Depuis, il y a eu de nombreuses chutes d’objets célestes rapportées par les médias. En janvier 2000, un météorite de cinq mètres explosait à 20 km d’altitude au-dessus du lac Tagish, dans le nord de la Colombie-Britannique. En juin 1994, 20 fragments de météorite, d’une masse totale de plus de 25 kg, sont tombés dans des champs à Saint-Robert, près de Sorel. «Quelles auraient été les conséquences de ces chutes si la nature avait ciblé Montréal, Sorel ou Trois-Rivières? demande le professeur titulaire de géologie. Certainement des dommages notables, et possiblement des blessures ou des décès.»
Même s’il n’y a pas eu au 20e siècle de morts attribuables aux météorites — «quelques blessés et des dégâts matériels tout au plus» —, il est probable que le nombre d’incidents augmente avec l’expansion des zones habitées, prévient le géologue. «Une seule pluie météorique survenant l’été en milieu urbain pourrait provoquer une, voire quelques dizaines de morts et de blessés. Sans compter la panique qu’un tel événement engendrerait…»

## Données enregistrées
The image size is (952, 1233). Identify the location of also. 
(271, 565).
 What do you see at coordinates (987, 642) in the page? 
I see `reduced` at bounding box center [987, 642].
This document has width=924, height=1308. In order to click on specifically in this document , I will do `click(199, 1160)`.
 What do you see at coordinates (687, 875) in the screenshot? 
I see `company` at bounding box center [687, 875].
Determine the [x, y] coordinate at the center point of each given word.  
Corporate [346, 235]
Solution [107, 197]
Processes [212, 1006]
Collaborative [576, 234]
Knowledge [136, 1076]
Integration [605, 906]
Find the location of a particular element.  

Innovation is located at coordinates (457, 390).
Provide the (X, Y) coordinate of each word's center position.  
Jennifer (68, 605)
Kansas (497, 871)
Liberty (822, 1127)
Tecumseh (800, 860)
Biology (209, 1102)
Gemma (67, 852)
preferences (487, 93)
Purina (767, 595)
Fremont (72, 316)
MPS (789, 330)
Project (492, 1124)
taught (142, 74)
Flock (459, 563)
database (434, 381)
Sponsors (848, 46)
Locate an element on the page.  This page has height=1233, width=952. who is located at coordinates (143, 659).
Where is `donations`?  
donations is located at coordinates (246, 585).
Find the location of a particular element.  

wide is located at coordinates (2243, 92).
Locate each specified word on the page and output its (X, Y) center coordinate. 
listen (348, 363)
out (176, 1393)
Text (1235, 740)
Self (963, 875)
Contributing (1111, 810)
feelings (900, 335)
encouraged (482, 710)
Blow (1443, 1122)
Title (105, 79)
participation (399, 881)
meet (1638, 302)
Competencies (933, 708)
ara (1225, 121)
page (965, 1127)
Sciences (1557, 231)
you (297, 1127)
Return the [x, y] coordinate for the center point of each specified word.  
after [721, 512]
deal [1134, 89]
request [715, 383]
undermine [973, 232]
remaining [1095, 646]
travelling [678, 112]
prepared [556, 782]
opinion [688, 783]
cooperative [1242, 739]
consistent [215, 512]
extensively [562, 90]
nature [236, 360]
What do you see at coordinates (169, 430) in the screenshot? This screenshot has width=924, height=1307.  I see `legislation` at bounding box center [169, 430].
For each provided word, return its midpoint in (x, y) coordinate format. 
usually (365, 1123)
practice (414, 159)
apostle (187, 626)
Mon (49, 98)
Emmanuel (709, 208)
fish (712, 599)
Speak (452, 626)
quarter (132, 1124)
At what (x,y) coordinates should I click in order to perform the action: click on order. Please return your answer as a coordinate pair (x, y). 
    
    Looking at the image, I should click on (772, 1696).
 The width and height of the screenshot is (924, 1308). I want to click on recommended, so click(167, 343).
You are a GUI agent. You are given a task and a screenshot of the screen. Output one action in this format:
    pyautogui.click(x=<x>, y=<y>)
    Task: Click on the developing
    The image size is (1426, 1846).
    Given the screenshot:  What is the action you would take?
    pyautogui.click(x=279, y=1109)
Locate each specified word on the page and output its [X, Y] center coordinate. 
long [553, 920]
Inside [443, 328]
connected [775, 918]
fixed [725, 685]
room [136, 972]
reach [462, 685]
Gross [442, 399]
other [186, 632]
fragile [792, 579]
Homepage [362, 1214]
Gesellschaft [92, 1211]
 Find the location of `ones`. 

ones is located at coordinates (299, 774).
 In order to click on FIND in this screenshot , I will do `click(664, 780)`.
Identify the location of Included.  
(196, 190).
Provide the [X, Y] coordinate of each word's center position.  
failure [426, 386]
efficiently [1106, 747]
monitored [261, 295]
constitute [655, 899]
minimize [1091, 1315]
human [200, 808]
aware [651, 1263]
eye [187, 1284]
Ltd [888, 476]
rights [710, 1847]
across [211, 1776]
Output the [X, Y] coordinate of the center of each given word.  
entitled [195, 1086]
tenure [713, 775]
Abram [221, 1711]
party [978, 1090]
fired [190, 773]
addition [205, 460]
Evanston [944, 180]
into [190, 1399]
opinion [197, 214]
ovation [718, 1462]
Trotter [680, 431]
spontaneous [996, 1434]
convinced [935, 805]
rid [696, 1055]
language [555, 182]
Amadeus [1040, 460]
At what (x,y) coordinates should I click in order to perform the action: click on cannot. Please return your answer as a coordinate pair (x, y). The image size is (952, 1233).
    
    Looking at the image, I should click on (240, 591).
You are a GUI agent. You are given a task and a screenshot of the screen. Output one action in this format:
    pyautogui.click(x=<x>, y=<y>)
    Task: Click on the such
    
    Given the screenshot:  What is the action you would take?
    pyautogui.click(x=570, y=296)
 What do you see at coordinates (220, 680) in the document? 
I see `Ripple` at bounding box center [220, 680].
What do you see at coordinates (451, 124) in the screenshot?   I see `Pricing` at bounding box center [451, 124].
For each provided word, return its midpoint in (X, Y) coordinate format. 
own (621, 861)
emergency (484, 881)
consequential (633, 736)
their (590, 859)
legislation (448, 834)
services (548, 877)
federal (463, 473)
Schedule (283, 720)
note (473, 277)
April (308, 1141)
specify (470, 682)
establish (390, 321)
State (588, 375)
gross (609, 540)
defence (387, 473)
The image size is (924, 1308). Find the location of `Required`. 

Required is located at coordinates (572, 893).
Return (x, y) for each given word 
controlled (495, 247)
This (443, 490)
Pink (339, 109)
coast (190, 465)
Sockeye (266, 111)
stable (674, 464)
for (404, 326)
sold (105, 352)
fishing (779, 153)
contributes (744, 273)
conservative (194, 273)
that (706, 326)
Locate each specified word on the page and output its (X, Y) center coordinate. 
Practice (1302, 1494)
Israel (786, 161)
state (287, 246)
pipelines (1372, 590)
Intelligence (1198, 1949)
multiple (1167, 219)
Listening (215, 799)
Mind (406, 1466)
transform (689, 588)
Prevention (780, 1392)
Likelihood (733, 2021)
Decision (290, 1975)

## Travail à faire
a - D'après le texte sur les chutes de météorites, pour quelle raison le géologue juge-t-il probable une hausse du nombre d'incidents ? Répondez en une à trois phrases.
b - Poursuivez le texte sur les chutes de météorites à la suite de sa dernière phrase.
Les lignes ne sont pas nécessaires ici.

## Résultats par tâche
a - Selon le géologue, le nombre d'incidents devrait augmenter en raison de l'expansion des zones habitées.

b -
Ce risque potentiel l’a amené à corédiger un rapport sur les sinistres que les chutes et les impacts météoriques peuvent occasionner. Le professeur Bouchard a présenté ce mémoire en février dernier à la commission parlementaire pour le projet de loi 173 sur la sécurité civile.
Astroblème
Membre du Comité consultatif sur les météorites et les impacts de l’Agence spatiale canadienne, Michel André Bouchard étudie depuis une vingtaine d’années les effets des collisions, dont les cratères, que les scientifiques appellent «astroblèmes». Ces effets se divisent en deux catégories. «Les impacts à vitesse réduite correspondent au cas où un bolide et ses fragments ont été entièrement freinés par l’atmosphère terrestre», souligne le géologue. Ce sont des chocs «balistiques» qui forment un trou de la dimension du corps céleste; sans vitesse cosmique, ce dernier tombe en chute libre. C’est notamment ce qui s’est produit à Saint-Robert le 14 juin 1994.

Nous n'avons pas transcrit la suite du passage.